◆ Reading text:
------------

In today’s world, there’s one asset that trumps all others – the one commodity that you can’t put a price on. It’s the fuel driving innovation in the 21st century and the coveted key to surviving and thriving in competitive markets. For many businesses, it’s worth even more than oil! Any guesses?
Yes, it’s the word that makes the world go round: Data!
In a digital world where 9 in every 10 people own at least one device, data is perhaps the world’s most powerful currency. Looking at the MENA region alone, rising mobile connectivity and smartphone penetration is propelling the region’s digital economy.
And the numbers just keep getting more compelling. In 2021, mobile internet users in MENA exceeded 300 million. About 270 million of those were 4G connections. As 5G technology picks up pace, pundits predict 116m 5G connections in MENA by 2025.
This penetration of mobile technology is also reflected in the region’s digital economy. Estimates suggest that in 2022 it came in hot at USD 100 billion. And it is poised to reach USD 500 billion in 2023.
These numbers are staggering. And they clearly show that customers want speed and convenience. They want frictionless digital solutions that are customised to their needs. This home truth is pushing businesses in every industry to hunt for data and pair it with the right technology to offer innovative products. And banking and fintech are no exception.
Data in banking and the need for security
Data is at the heart of banking. Every payment a customer makes, every investment they authorise, and every loan they take out – it’s all recorded on a bank’s data server and becomes part of their financial history and profile. Every single transaction is a precious data point and banks are sitting on heaps and piles of this priceless treasure.
But something is changing. Now everyone else wants in as well.
Fintechs need the customer data that banks possess. They need it to power their solutions, innovate new products, personalise customer experiences, and ultimately, grow their businesses and their bottom lines. This is where data security becomes a critical challenge.
A customer’s financial data is sensitive. And traditionally, it’s always been banks who’ve had control of this data. However, without proper data-sharing mechanisms and regulated protocols, security concerns arise when a customer wants to share their banking data with external third parties such as fintechs. A customer needs to give access either manually or share their bank login credentials and allow the fintech to extract information directly. This is known as screen scraping. At best, it’s tedious and at worst, it’s a security risk.
Thankfully, technology is reinventing how customer banking data is shared and accessed across the ecosystem! Open banking is making its way into mainstream banking and the fintech eco-verse, and it is reinventing data transfer, sharing, and use. And spoiler alert – it’s much more secure than all other conventional alternatives. In fact, it’s the most secure data-sharing method out there.

------------

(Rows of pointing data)
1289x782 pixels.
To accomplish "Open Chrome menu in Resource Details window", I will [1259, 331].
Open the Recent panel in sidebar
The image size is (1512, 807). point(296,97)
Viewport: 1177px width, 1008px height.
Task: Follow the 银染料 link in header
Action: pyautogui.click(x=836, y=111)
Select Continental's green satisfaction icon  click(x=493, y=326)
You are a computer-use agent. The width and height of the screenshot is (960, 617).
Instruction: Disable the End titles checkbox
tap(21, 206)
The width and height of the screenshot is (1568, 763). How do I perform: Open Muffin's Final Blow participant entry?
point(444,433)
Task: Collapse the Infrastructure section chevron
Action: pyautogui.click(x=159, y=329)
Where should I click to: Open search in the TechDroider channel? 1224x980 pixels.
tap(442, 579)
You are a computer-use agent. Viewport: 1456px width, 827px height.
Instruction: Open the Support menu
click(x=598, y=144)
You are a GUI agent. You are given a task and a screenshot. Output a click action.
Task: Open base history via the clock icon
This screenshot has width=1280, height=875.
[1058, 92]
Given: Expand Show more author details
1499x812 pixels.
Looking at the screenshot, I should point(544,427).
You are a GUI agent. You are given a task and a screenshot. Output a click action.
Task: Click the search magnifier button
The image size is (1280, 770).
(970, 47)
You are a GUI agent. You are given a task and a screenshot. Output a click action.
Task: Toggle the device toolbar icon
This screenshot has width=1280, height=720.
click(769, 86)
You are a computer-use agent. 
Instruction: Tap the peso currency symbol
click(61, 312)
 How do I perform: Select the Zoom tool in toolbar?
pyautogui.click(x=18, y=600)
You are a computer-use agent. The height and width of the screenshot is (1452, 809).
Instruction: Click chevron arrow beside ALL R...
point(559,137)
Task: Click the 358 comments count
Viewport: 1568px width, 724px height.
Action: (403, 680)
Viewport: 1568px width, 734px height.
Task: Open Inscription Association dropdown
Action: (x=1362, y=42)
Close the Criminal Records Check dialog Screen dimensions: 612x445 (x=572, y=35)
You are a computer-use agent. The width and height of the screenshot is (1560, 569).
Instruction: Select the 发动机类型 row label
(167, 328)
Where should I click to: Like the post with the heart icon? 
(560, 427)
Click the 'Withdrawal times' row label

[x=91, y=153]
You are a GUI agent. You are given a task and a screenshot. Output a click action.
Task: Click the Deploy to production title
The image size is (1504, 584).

------------

◆ Problem set:
1 - Echo the passage of the open banking text from "Thankfully, technology is" through "method out there.".
2 - Carry on the open banking text from its last sentence.

◆ Responses per task:
1 -
Thankfully, technology is reinventing how customer banking data is shared and accessed across the ecosystem! Open banking is making its way into mainstream banking and the fintech eco-verse, and it is reinventing data transfer, sharing, and use. And spoiler alert – it’s much more secure than all other conventional alternatives. In fact, it’s the most secure data-sharing method out there.

2 -
And we can prove it …
What is open banking and how does it work?
Open banking was first introduced in the EU and UK with PSD2. PSD2 is a regulatory directive that outlines the rules around banking data collection, transfer, and use. Luckily for all of us, open banking has crossed the European continent into other markets as well. It is now becoming mainstream in many parts of the world, including key GCC and MENA countries. have already introduced their versions of PSD2, and open banking has taken their markets by storm. The UAE is getting ready to enter the space with its own set of open banking regulations soon.
Open banking revolves around customer financial data. Under an open banking ecosystem, the customer owns the data (not the bank!) and is free to share it with any third party. The bank holding the customer’s account information and financial history has to share the data to comply with regulations. But what makes open banking different from conventional methods (and safer, as we’ll see in a minute) is the data transfer method it uses – APIs.
APIs or Application Programming Interfaces are communication methods that connect two parties virtually and enable the free flow of data and information between them. We think of APIs as the data-sharing bridge between a customer’s bank and other businesses and institutions.
(Learn more about Open Banking and how it works here).
Are open banking APIs secure?
Yes! APIs are a more secure method of digital communication between two parties. Unlike conventional methods such as screen scraping, APIs are encrypted and don’t require customers to share sensitive bank login information with third parties. With open banking, customers simply have to provide their consent and the API grants the third-party access to the relevant account information by authenticating the identity of the customer directly with the bank.
What else makes open banking safe?
Encrypted APIs are just one aspect that ensures the safety and integrity of customer financial data in an open banking landscape. But there are other things that also make open banking safe. Here are the 4 main ones that you should know…
Open banking is highly regulated everywhere it’s in practice. It’s got clear rules for handling customer financial data for both banks and third parties. These regulations lay out the different types of APIs and use cases of open banking. And the number one priority of the regulators is to ensure the security of customer data.
Here’s a list of regulations in practice in the GCC:
- Open banking in Bahrain is governed by the Bahrain Open Banking Framework created by the Central Bank of Bahrain (CBB).
- In Saudi Arabia, the CBB’s counterpart, SAMA, has launched a similar directive to regulate open banking in the Kingdom.
- The Dubai Financial Services Authority is the regulatory authority overseeing open banking in Dubai.
In addition, there are stringent data protection and privacy laws in place as well. Think of the EU’s famous GDPR guidelines. In Bahrain, there’s a similar directive known as Personal Data Protection Law (PDPL). All open banking providers are required to comply with these laws.
One key aspect of regulated open banking is putting both consent and control in the hands of the customer. They control how much data is shared and with whom. And, they can opt out of data sharing or limit access to any previously approved third party at any given time without any impact on the safety of their information.
This is clearly demonstrated in the two main use cases of open banking – Account Information Services (AIS) and Payment Information Services (PIS). In the case of AIS, customer consent expires after a certain period and has to be renewed (the timeframe varies with jurisdiction). In the case of PIS, customer consent is provided for a single payment, although Variable Recurring Payments (VRPs) are being developed as well.
The important thing is the customer is in the driver’s seat when it comes to open banking. And that makes it more secure than screen scraping or other conventional methods.
Strong customer authentication
Even the consent provided by the customer under open banking is secured in different ways. Strong Customer Authentication (SCA) is a security system that uses a combination of two or more protection elements to confirm the identity of the customer providing consent. These elements include a password, phone device authentication, face recognition, etc. In line with SCA, if one of these elements is compromised, the others remain intact.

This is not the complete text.